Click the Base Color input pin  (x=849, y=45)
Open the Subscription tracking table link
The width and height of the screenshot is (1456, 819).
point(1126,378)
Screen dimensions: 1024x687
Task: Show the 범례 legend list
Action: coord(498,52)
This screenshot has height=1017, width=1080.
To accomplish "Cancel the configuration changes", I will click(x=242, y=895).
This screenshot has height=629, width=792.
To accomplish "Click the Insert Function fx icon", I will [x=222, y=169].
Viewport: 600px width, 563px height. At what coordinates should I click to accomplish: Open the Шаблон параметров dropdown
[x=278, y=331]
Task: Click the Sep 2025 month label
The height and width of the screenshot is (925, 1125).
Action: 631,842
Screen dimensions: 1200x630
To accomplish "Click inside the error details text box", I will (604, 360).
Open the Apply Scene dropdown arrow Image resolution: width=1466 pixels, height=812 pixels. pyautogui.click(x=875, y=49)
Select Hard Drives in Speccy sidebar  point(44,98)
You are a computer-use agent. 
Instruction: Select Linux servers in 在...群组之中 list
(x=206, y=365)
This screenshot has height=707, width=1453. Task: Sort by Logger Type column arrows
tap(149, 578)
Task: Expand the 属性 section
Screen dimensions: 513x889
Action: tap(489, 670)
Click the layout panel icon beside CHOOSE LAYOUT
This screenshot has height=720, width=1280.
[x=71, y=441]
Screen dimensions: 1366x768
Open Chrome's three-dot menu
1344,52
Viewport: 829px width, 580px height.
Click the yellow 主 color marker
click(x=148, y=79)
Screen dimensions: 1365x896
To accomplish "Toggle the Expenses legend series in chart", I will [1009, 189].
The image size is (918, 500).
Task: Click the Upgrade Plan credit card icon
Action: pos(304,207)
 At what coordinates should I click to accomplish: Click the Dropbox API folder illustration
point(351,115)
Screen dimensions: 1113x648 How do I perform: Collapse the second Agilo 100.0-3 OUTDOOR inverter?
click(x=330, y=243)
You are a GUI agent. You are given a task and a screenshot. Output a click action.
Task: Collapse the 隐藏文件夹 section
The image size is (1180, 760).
§
→ **Exercise instructions**
All that the answer may hold is the lines from the one with "The height and" through the end of the data, set down exactly as they appear.

→ **Answer box**
The height and width of the screenshot is (925, 1125).
Action: 631,842
Screen dimensions: 1200x630
To accomplish "Click inside the error details text box", I will (604, 360).
Open the Apply Scene dropdown arrow Image resolution: width=1466 pixels, height=812 pixels. pyautogui.click(x=875, y=49)
Select Hard Drives in Speccy sidebar  point(44,98)
You are a computer-use agent. 
Instruction: Select Linux servers in 在...群组之中 list
(x=206, y=365)
This screenshot has height=707, width=1453. Task: Sort by Logger Type column arrows
tap(149, 578)
Task: Expand the 属性 section
Screen dimensions: 513x889
Action: tap(489, 670)
Click the layout panel icon beside CHOOSE LAYOUT
This screenshot has height=720, width=1280.
[x=71, y=441]
Screen dimensions: 1366x768
Open Chrome's three-dot menu
1344,52
Viewport: 829px width, 580px height.
Click the yellow 主 color marker
click(x=148, y=79)
Screen dimensions: 1365x896
To accomplish "Toggle the Expenses legend series in chart", I will [1009, 189].
The image size is (918, 500).
Task: Click the Upgrade Plan credit card icon
Action: pos(304,207)
 At what coordinates should I click to accomplish: Click the Dropbox API folder illustration
point(351,115)
Screen dimensions: 1113x648 How do I perform: Collapse the second Agilo 100.0-3 OUTDOOR inverter?
click(x=330, y=243)
You are a GUI agent. You are given a task and a screenshot. Output a click action.
Task: Collapse the 隐藏文件夹 section
The image size is (1180, 760).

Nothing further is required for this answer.